Being a first-time home buyer it’s an unprecedented event in our life. It is not easy to afford a property, but luckily for you, mortgage are here to help you.
Here at Oxford Funding, we’ll give you all the information you need related to mortgage rates, payments, and basically everything you need to know about them.
We understand that owning a home is one of the most common dreams of Americans. For most people, the best way to achieve this goal is by getting a mortgage.
Becoming a homeowner is not impossible, but it is fundamental for you to understand what mortgages are and how they work before getting into one. That being said, after reading this blog post, you’ll understand:
- What are mortgages and who can get one.
- How does a mortgage loan work?
- How much mortgage you can afford.
- Mortgage rates nowadays.
- What is the mortgage relief program 2021.
A mortgage isn’t more than a type of loan used to buy a new home. They are also commonly called “mortgage loans,” but basically, the concept is as simple as that.
If you don’t have enough cash to pay for a property upfront, then a mortgage is your best chance actually to get a new home.
Most people who buy a home do it with the help of a mortgage. Of course, it is very important to qualify for the loan in order to get the financing we are looking for.
Therefore, it is essential to have a reliable and stable source of income to get a mortgage.
Mortgages represent a significant risk for lending companies due to the high amount of money related to the operation.

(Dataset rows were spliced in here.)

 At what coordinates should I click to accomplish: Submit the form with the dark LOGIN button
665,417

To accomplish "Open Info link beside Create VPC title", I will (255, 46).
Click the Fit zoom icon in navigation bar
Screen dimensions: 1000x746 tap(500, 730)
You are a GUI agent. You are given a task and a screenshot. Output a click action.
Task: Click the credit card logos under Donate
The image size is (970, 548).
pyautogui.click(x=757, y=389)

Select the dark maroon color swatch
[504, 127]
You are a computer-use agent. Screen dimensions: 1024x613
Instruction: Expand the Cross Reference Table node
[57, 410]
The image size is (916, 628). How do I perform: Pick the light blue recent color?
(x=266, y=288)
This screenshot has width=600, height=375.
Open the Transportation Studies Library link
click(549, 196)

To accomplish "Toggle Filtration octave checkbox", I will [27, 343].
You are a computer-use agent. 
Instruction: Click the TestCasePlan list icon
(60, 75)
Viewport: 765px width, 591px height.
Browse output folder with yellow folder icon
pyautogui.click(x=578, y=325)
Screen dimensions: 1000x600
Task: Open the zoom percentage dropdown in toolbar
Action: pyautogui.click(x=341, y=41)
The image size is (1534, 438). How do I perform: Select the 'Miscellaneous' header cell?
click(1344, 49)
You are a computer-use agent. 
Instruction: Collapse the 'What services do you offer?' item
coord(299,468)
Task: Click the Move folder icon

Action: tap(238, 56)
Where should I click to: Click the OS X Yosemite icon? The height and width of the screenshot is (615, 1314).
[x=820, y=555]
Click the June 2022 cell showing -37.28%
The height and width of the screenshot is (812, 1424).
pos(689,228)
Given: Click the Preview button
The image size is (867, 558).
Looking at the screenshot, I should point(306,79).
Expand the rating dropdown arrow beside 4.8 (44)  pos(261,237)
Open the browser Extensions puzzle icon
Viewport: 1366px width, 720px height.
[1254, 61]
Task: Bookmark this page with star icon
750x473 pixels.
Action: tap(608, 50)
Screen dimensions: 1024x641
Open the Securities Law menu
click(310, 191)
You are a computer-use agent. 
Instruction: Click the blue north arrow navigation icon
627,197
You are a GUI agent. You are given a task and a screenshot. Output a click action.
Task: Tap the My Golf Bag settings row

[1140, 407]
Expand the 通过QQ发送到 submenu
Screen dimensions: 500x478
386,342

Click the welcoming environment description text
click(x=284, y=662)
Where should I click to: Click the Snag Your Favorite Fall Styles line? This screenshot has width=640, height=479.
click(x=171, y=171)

So, someone looking to get a loan must have a decent credit score and a relatively low debt-to-income ratio.
The mortgage loan process is usually divided into three stages:
- Get approved and find your home: initial approval is one of the most important steps when getting a loan. Getting approved upfront will give you a bigger picture regarding the houses you can actually purchase with your budget.
- Shop for your new property: once you get approved, it is time to look for homes! Contact real estate agents and negotiate the prices of your possible options.
- Get final approval and close on your loan: the lender will verify every detail of the mortgage and give the final approval if everything is okay. Once everything is done, your loan will be closed and you’ll take ownership of your new home.
Obviously, mortgage payments are made with interest over a period of many years. Legally, you won’t fully own the property until the mortgage is fully paid off.
Now that we have established what a mortgage is, it is time to understand how much mortgage payment we can actually afford.
Yes, we all want that big, beautiful home in that perfect location, but keep in mind that is a big loan, maybe even the biggest of your life.
That’s why we, like home buyers, must comprehend that having a certain level of comfort is necessary when it comes to monthly mortgage payments.
It is fundamental to balance our monthly debts, daily expenses, and emergencies with our household income.
You might have that steady income for now, but what if you lose it for two months? Will you still be able to pay back on time?
That’s why you might be eligible for a, let’s say, 200,000 USD mortgage, but, in the end, think about it: do you really need to spend it all?
Is there a property that costs half of that and still covers all your present and future needs?
Consider all the possible scenarios before deciding how much mortgage you can truly afford.
It is not a secret to anyone that the Covid-19 pandemic brought terrible consequences to our country’s economy.
In the case of mortgages, the interest rate is mainly determined by the current market and, naturally, by the level of risk related to lending companies. It is not possible to control the interest rates, but we can take a look at the present to understand what’s really happening.
Right now, in June 2021, mortgage rates are still below 3%. These low rates create competition among homebuyers while helping homeowners to refinance their existing loans.
It is not normal to have rates this low, but this is a direct consequence of the pandemic. In fact, exactly a year ago, when the rates hit 2.98%, we have never seen anything like that in our country for the last 50 years.
Then again, it is not up to us the current interest rates on the market, but knowing them might be the key to understand if it is good to get a loan at a particular moment or not.
Getting a mortgage loan and not being able to pay it due to circumstances out of your control, like a pandemic, is a big problem for most of us.
Luckily, our government understood that which led them to create the COVID-19 Mortgage Relief program.
This program helps Americans to replace their existing loan with a new one with lower interest rates and, of course, more affordable payments.
Our country’s economy is slowly recovering, but there’s still a long way to go.
Nonetheless, it is clear now that mortgages can be a great ally when pursuing our dreams of finally getting a new home.
Remember that it is really important to understand your needs before deciding to get a loan finally.
This way, you will be able to get the homes of your dreams while repaying a comfortable and affordable loan.
Also, do your own research of the market and keep yourself constantly educated in order to find the best lending deals for you.